Instantiating scripts for add node (Monday, August 15, 2011 10:15:35 PM CST)
.                                                                 1% Done.
Instantiation of add node scripts complete

Copying to remote nodes (Monday, August 15, 2011 10:15:38 PM CST)
...............................................................................................                                 96% Done.
Home copied to new nodes

Saving inventory on nodes (Monday, August 15, 2011 10:21:02 PM CST)
.                                                               100% Done.
Save inventory complete
WARNING:A new inventory has been created on one or more nodes in this session.
However, it has not yet been registered as the central inventory of this system.
To register the new inventory please run the script at '/g01/oraInventory/orainstRoot.sh'
with root privileges on nodes 'vrh3'.
If you do not register the inventory, you may not be able to update or
patch the products you installed.
The following configuration scripts need to be executed as the "root" user in each cluster node.
/g01/oraInventory/orainstRoot.sh #On nodes vrh3
/g01/11.2.0/grid/root.sh #On nodes vrh3
To execute the configuration scripts:
    1. Open a terminal window
    2. Log in as "root"
    3. Run the scripts in each cluster node

The Cluster Node Addition of /g01/11.2.0/grid was successful.
Please check '/tmp/silentInstall.log' for more details.

以上GI软件的安装成功了,接下来我们还需要在新加入的节点上运行2个关键的脚本,千万不要忘记这一点!:

运行orainstRoot.sh 和 root.sh脚本要求以root身份
su - root 

[root@vrh3]# cat /etc/oraInst.loc
inventory_loc=/g01/oraInventory                     --这里是oraInventory的位置
inst_group=asmadmin

[root@vrh3 ~]# cd /g01/oraInventory

[root@vrh3 oraInventory]# ./orainstRoot.sh
Creating the Oracle inventory pointer file (/etc/oraInst.loc)
:::
- **任务说明 1**:
根据节选文本,oraInventory 位于哪个目录?
节选文本与记录之间没有任何关联。
:::
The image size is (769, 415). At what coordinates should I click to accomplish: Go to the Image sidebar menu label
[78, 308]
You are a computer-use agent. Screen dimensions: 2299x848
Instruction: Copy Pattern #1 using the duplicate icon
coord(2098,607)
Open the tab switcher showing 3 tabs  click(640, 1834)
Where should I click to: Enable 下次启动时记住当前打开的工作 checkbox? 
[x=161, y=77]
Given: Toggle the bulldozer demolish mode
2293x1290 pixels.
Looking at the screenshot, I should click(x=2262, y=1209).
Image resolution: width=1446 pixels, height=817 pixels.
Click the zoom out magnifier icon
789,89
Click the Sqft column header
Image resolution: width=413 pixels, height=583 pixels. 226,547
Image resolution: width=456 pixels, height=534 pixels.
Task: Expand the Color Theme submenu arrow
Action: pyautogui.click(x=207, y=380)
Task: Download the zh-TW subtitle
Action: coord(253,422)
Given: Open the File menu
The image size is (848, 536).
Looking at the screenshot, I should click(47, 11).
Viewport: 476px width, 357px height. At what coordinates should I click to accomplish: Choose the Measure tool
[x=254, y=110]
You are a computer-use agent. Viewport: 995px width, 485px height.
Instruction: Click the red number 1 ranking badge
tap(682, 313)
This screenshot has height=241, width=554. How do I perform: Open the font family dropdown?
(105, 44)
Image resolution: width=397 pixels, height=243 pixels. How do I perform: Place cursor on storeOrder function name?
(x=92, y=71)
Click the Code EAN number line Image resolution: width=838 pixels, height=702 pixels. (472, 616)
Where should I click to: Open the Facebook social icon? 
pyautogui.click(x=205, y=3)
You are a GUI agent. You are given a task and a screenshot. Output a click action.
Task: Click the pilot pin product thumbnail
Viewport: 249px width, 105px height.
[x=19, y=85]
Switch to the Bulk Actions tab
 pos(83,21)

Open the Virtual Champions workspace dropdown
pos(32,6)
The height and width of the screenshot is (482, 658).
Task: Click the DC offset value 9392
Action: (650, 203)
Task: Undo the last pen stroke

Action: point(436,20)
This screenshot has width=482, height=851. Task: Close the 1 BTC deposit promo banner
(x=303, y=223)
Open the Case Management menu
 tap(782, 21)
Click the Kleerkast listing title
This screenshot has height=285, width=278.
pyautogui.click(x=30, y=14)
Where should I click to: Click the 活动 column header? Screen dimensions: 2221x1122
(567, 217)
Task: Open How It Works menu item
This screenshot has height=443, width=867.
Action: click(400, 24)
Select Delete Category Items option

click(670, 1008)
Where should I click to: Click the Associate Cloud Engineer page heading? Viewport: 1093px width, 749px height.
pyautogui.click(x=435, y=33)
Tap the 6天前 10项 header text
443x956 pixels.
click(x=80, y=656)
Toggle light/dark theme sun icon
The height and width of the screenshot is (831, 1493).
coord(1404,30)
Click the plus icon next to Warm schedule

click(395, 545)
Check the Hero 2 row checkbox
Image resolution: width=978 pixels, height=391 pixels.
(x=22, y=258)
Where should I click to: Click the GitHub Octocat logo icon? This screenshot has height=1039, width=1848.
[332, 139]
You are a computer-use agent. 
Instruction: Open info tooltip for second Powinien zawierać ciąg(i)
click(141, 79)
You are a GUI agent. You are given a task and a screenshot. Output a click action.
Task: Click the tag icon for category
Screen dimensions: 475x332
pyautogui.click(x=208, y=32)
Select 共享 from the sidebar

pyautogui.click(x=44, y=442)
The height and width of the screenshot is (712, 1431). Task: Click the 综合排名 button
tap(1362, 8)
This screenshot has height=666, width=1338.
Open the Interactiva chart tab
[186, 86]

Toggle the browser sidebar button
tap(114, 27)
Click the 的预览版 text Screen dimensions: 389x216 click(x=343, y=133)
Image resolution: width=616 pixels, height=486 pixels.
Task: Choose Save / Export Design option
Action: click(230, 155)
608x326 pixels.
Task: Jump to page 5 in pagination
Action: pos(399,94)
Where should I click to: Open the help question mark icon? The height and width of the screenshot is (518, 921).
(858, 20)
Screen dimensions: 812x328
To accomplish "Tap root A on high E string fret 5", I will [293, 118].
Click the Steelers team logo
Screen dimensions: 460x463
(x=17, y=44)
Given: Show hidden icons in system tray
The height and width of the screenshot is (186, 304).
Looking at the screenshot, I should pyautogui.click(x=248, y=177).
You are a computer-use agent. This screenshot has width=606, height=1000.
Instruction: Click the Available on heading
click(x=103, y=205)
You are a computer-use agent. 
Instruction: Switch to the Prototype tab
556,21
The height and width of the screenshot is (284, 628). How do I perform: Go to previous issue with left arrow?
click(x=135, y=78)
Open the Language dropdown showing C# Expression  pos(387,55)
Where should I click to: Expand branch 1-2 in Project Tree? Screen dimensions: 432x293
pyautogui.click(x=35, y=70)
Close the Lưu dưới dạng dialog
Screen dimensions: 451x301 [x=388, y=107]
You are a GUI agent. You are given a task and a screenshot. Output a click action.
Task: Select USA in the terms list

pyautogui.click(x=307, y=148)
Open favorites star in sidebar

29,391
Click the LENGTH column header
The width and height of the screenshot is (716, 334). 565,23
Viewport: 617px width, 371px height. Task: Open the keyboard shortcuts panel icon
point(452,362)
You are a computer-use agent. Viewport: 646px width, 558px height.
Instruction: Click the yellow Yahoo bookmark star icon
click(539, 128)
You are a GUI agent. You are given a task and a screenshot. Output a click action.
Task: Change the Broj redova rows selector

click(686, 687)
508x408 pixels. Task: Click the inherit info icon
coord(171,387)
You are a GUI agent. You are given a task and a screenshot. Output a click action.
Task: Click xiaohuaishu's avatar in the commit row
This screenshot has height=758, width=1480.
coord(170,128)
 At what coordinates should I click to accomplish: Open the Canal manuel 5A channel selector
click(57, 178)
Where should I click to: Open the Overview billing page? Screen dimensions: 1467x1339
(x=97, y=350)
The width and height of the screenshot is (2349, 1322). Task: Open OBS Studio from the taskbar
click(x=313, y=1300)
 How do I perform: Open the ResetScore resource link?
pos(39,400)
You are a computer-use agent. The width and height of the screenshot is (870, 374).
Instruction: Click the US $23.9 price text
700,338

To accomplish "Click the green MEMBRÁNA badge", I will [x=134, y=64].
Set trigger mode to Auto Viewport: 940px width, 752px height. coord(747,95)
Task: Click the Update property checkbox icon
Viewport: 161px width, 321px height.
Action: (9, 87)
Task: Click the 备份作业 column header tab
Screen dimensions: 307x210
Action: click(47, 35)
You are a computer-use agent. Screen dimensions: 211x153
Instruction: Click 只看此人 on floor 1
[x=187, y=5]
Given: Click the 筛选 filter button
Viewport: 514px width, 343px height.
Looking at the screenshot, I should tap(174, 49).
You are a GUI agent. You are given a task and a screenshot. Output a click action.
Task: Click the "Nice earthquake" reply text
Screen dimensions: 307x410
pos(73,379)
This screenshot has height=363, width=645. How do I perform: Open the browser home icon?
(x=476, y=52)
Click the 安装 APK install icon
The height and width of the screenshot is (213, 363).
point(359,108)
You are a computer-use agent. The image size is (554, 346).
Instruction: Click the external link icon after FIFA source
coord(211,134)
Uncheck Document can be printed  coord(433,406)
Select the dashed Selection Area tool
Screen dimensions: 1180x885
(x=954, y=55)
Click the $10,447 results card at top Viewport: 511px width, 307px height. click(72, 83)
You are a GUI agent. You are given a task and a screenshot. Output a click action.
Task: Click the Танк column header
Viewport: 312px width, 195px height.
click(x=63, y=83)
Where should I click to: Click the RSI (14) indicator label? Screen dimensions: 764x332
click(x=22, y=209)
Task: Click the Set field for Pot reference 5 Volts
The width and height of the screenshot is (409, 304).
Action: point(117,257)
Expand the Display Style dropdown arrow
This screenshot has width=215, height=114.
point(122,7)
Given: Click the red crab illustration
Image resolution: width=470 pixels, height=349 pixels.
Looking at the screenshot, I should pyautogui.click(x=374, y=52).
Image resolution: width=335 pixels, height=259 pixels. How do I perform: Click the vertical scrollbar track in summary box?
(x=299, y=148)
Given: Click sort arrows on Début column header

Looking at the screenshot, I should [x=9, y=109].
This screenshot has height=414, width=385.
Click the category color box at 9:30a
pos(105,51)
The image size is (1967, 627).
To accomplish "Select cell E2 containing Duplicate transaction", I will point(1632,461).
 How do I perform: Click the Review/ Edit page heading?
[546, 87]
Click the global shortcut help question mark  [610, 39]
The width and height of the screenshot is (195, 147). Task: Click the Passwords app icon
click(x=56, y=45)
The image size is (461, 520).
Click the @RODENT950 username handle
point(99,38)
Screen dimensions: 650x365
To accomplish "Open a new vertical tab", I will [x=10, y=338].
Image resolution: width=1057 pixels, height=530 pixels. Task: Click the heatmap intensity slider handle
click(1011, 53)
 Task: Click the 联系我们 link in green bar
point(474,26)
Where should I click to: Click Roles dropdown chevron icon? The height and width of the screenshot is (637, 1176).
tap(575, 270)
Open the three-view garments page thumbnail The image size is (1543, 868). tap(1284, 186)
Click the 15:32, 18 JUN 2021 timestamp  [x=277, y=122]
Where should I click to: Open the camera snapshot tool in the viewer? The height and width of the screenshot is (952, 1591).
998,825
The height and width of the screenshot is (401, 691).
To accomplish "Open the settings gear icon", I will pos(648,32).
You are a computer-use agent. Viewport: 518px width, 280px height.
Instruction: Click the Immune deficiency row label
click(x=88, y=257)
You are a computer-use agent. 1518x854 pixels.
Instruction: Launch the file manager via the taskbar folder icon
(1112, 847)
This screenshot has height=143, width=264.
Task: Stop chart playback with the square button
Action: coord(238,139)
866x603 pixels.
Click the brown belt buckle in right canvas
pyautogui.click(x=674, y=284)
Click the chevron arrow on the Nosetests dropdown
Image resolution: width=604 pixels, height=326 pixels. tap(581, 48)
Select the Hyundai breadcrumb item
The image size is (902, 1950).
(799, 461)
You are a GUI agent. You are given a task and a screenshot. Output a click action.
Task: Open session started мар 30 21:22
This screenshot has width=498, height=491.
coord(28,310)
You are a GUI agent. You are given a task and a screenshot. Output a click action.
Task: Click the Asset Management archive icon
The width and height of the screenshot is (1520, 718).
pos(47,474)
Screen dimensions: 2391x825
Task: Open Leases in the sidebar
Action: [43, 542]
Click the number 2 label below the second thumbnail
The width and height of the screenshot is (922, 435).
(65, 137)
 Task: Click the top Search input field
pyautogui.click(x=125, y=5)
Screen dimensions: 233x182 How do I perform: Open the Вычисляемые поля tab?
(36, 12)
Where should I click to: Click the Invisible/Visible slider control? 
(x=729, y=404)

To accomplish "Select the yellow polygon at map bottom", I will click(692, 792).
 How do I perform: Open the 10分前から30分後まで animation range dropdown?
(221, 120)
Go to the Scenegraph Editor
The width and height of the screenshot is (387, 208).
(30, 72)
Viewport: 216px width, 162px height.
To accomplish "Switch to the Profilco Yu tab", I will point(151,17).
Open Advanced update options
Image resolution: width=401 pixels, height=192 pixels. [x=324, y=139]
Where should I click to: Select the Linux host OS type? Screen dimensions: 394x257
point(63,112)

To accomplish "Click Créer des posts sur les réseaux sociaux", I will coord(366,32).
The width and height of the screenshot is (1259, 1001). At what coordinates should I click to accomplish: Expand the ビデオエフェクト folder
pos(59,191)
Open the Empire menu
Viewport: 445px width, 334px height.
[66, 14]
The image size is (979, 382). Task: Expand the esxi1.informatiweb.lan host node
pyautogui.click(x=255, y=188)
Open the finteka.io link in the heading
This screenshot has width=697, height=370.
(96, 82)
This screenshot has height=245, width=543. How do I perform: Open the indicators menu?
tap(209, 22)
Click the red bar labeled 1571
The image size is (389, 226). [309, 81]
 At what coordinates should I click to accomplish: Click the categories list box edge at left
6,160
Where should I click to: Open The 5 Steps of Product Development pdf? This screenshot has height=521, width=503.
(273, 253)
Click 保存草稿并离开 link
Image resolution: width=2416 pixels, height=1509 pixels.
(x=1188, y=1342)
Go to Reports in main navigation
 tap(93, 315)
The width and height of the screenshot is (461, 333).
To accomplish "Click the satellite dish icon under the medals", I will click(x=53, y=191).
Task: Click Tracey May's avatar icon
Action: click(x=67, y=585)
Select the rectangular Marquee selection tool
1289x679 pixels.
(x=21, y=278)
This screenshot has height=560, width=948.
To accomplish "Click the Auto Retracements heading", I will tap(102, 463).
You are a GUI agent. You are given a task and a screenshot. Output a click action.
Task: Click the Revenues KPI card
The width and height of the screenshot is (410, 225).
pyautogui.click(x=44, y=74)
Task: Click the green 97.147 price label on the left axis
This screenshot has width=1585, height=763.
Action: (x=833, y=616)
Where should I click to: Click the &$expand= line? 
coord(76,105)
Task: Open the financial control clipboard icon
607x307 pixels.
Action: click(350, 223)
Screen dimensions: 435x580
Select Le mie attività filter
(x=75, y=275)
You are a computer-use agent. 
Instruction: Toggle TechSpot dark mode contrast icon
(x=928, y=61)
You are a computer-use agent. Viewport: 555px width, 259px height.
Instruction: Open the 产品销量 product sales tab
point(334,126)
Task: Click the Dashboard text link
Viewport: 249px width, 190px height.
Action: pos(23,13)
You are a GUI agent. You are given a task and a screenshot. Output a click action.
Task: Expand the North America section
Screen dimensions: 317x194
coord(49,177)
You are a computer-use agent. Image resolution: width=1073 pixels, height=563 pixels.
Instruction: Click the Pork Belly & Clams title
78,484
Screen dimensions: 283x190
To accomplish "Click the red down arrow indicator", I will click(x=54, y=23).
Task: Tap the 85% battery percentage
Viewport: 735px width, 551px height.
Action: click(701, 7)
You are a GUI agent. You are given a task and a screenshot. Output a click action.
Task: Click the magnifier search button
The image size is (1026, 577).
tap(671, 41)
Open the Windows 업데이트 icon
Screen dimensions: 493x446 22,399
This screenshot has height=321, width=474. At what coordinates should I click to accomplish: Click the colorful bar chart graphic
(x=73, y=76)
:::
- **任务说明 2**:
请逐字照抄记录中的各行,从记录开头起,一直到包含“[x=254, y=110]”的那一行为止,首尾两行都要包括。

- **参考解答 1**:
/g01/oraInventory

- **参考解答 2**:
The image size is (769, 415). At what coordinates should I click to accomplish: Go to the Image sidebar menu label
[78, 308]
You are a computer-use agent. Screen dimensions: 2299x848
Instruction: Copy Pattern #1 using the duplicate icon
coord(2098,607)
Open the tab switcher showing 3 tabs  click(640, 1834)
Where should I click to: Enable 下次启动时记住当前打开的工作 checkbox? 
[x=161, y=77]
Given: Toggle the bulldozer demolish mode
2293x1290 pixels.
Looking at the screenshot, I should click(x=2262, y=1209).
Image resolution: width=1446 pixels, height=817 pixels.
Click the zoom out magnifier icon
789,89
Click the Sqft column header
Image resolution: width=413 pixels, height=583 pixels. 226,547
Image resolution: width=456 pixels, height=534 pixels.
Task: Expand the Color Theme submenu arrow
Action: pyautogui.click(x=207, y=380)
Task: Download the zh-TW subtitle
Action: coord(253,422)
Given: Open the File menu
The image size is (848, 536).
Looking at the screenshot, I should click(47, 11).
Viewport: 476px width, 357px height. At what coordinates should I click to accomplish: Choose the Measure tool
[x=254, y=110]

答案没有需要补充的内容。